Some obstacles to effective website analytics in professional services firms remained
- lack of awareness of the size of the opportunity with 60% of respondents not able to roughly identify their own website’s visitor numbers (tens of thousands of visitors in even small firms)
- a tendency for some fee-earners to see the website as solely an electronic brochure – versus as a market research tool
- lack of understanding of the specific opportunities: for example that website analytics can de-anonymise companies visiting your website or give you advance visibility of each individual fee-earner’s business development pipeline
- lack of inhouse website analytics skills or knowledge of turnkey solutions such as Magnifirm’s
Survey data from professional services firms in North America, Australia and Asia
In the more virtual year of 2020 we polled over 214 staff in professional services firms in North American, Asian and Australian webinars about how they were approaching their firm’s website analytics.

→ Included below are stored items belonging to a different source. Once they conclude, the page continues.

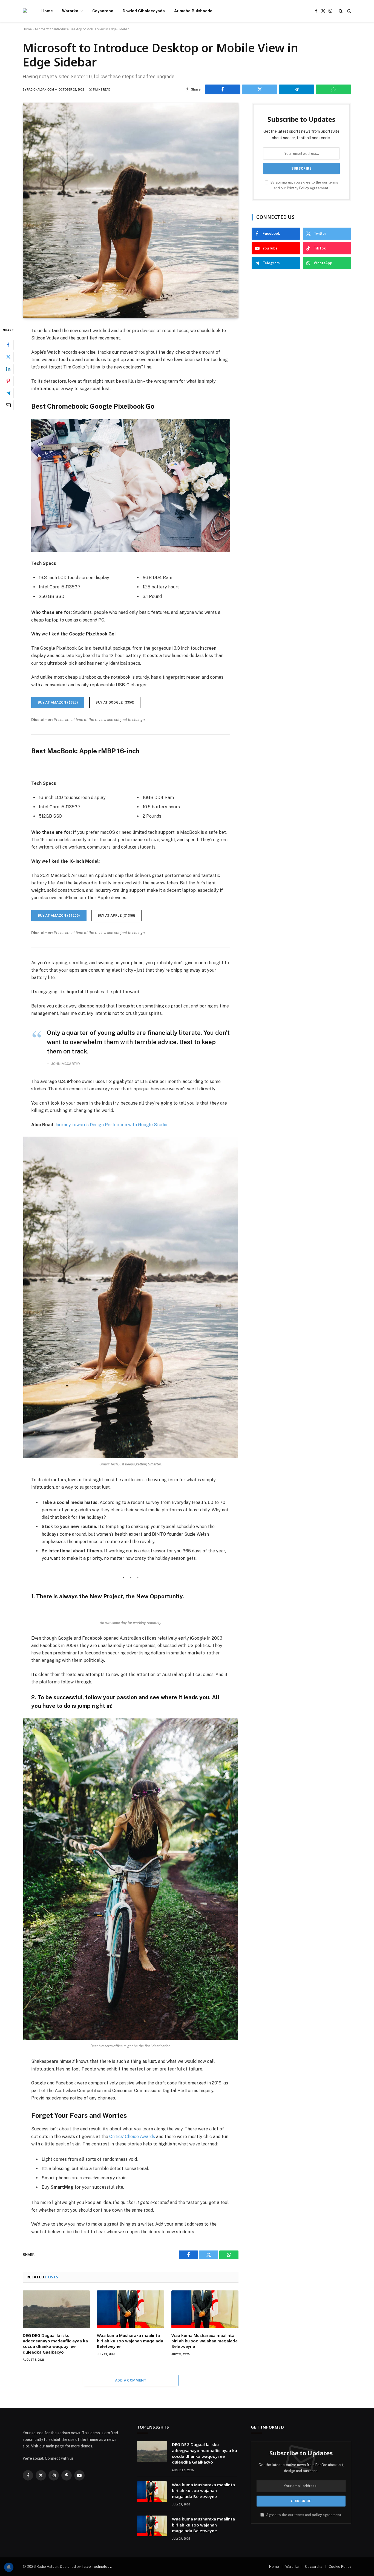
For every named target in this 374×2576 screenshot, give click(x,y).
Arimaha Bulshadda (193, 10)
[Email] (8, 405)
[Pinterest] (8, 381)
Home (47, 10)
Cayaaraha (102, 10)
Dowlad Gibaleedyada (144, 10)
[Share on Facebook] (222, 89)
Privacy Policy (298, 188)
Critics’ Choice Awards (132, 2136)
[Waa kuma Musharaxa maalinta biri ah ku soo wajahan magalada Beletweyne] (130, 2309)
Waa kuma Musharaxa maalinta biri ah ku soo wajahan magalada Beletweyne (130, 2341)
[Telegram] (8, 393)
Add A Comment (130, 2380)
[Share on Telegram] (296, 89)
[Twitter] (8, 357)
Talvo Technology (96, 2567)
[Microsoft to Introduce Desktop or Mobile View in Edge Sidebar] (130, 210)
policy (317, 2515)
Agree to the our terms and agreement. (303, 2515)
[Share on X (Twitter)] (259, 89)
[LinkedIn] (8, 369)
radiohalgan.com (40, 89)
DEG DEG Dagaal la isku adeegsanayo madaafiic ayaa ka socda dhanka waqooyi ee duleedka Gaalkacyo (55, 2344)
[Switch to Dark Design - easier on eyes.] (348, 11)
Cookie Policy (340, 2567)
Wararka (70, 10)
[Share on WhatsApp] (333, 89)
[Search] (341, 11)
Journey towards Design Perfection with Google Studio (111, 1124)
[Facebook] (8, 344)
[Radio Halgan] (25, 11)
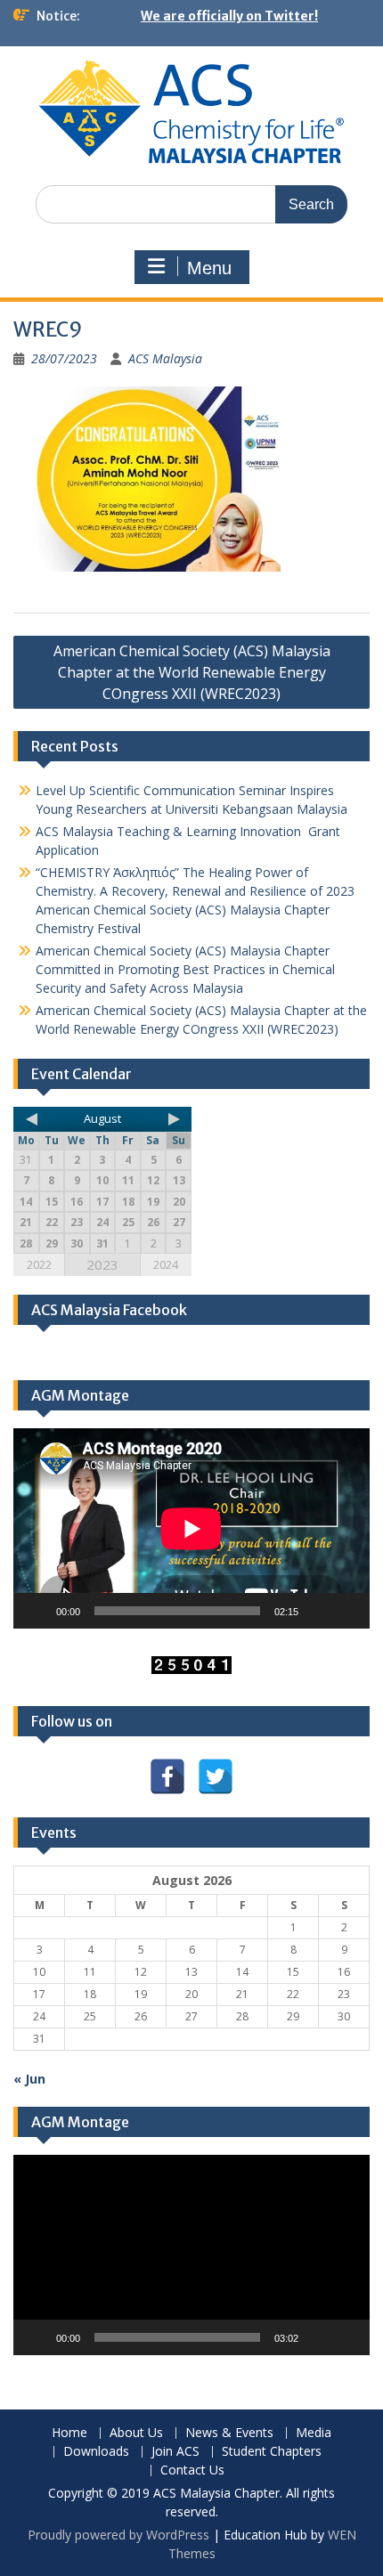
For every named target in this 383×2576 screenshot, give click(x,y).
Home (69, 2433)
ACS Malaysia (165, 358)
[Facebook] (167, 1776)
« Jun (29, 2078)
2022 (39, 1264)
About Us (136, 2433)
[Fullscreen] (346, 1611)
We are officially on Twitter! (229, 16)
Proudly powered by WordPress (118, 2534)
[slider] (177, 2337)
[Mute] (318, 1611)
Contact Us (192, 2470)
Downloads (96, 2452)
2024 (165, 1264)
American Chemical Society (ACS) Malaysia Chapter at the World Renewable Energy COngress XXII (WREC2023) (191, 672)
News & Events (229, 2433)
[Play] (36, 1611)
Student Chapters (272, 2452)
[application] (191, 1528)
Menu (209, 268)
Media (313, 2433)
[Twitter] (215, 1776)
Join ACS (175, 2452)
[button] (191, 2254)
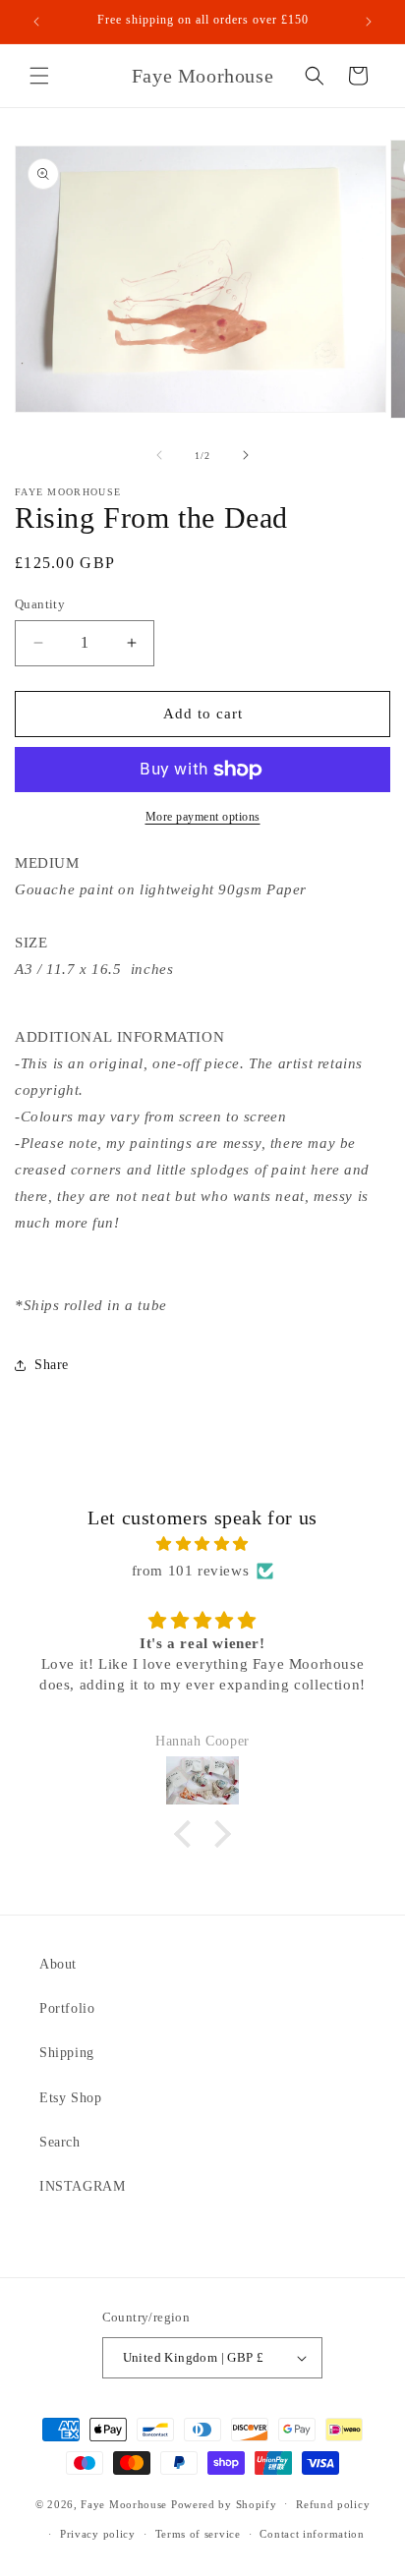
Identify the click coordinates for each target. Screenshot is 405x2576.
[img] (202, 1544)
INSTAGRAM (82, 2186)
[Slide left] (159, 455)
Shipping (66, 2052)
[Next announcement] (368, 21)
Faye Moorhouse (124, 2503)
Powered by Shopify (224, 2503)
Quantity (40, 604)
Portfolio (66, 2008)
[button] (39, 75)
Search (60, 2142)
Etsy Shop (70, 2097)
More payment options (202, 817)
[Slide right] (245, 455)
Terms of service (198, 2534)
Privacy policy (98, 2534)
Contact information (312, 2534)
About (58, 1964)
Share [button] (51, 1364)
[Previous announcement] (36, 21)
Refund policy (333, 2504)
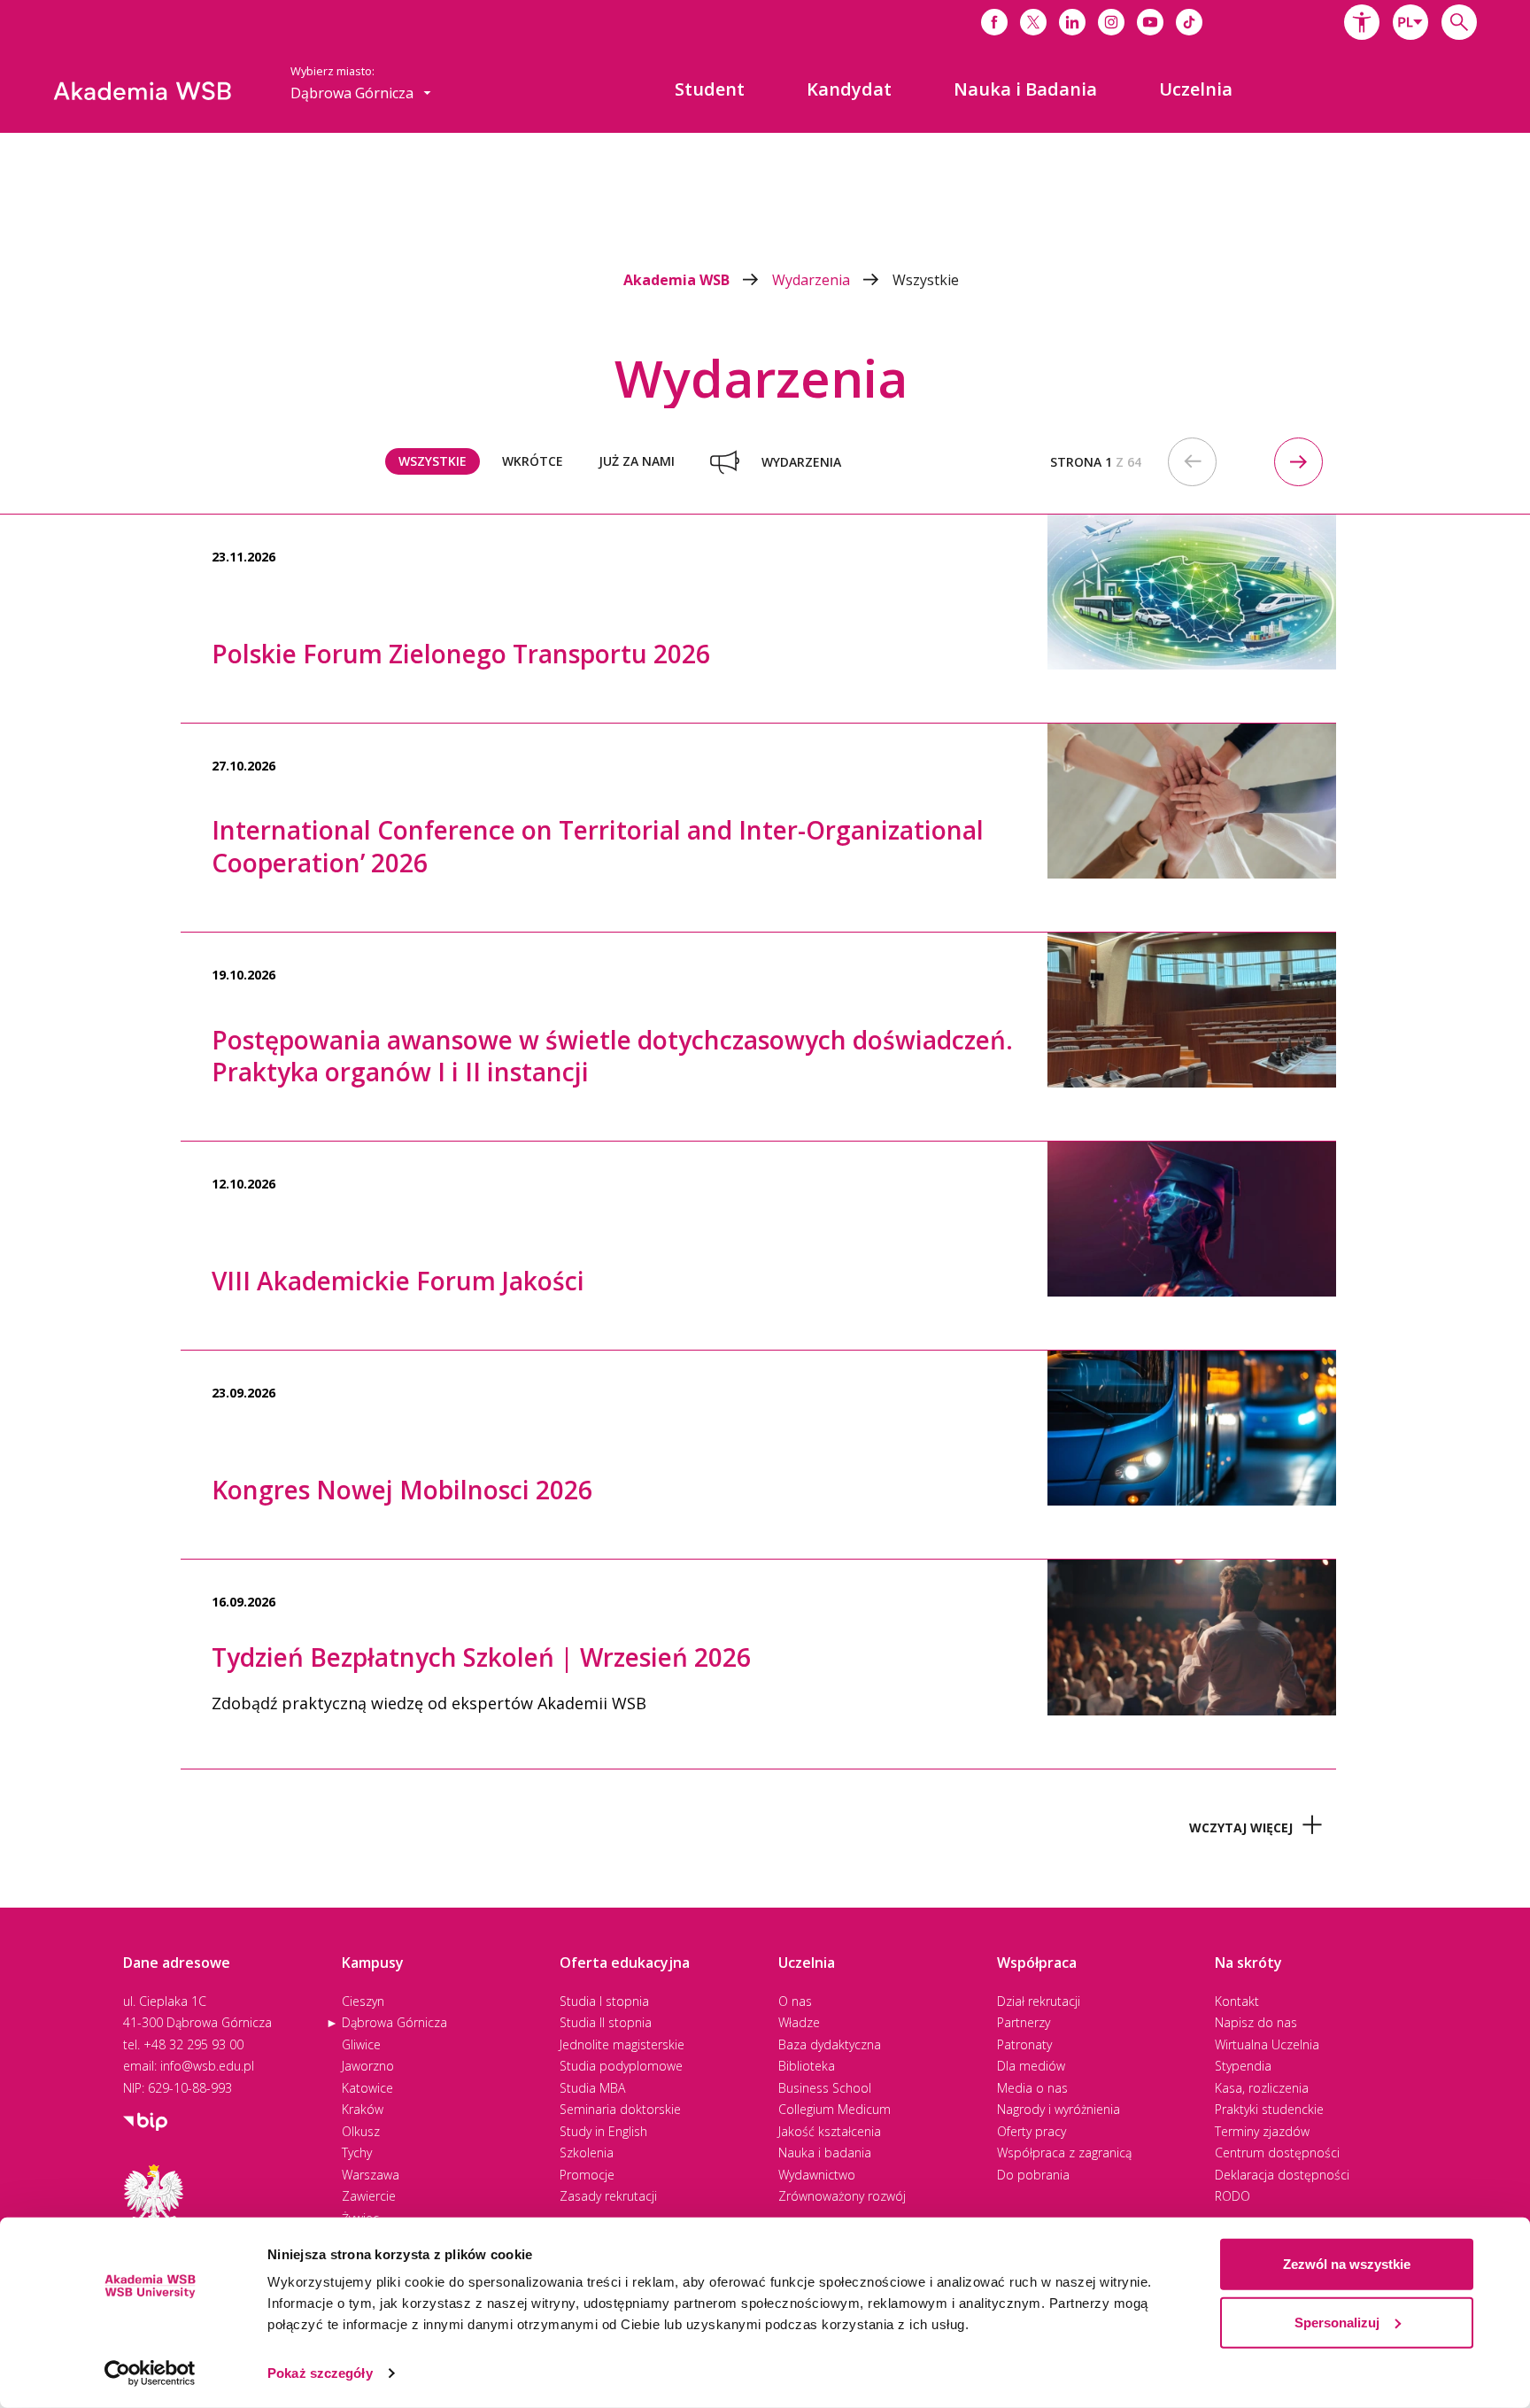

We ran webinars on Using Google Analytics in professional services firms for the Australasian Legal Practice Management Association, ICON, the association for marketers in professional services firms, and for Mondaq the legal article syndicator (see the links at the end of this paper to view full webinars for members/subscribers).
The majority of poll respondents were law firms, followed by accountancy firms and engineering / consultancies.
In addition we worked on a record number of analytics projects last year.
1. Why are professional services firms getting increasingly interested in their website analytics?
a) Firms’ largest source of objective market information is their website analytics
Although stakeholders in professional services firms aren’t always aware of this (see poll results below) even small firms see tens of thousands of visitors a year, with large global firms seeing millions. After 20 years of a web presence and writing articles, most firms’ websites’ analytics are simply their largest source of data about what their market is interested in.
Annual visitor numbers | Individuals visiting annually | Articles written annually |
Smaller firms | 20,000+ | 10+ |
Medium firms | 60,000+ | 40+ |
Bigger national firms | 200,000+ | 100+ |
Global firms | 1m+ | 300+ |
Whilst each fee-earner has differing opinions about what is happening in the market (even more so in the broad tent of general practice firms) website data is more objective and hence helpful in aligning stakeholders in firms. ‘Trust me I’m your marketing manager’ is not always the most effective argument either.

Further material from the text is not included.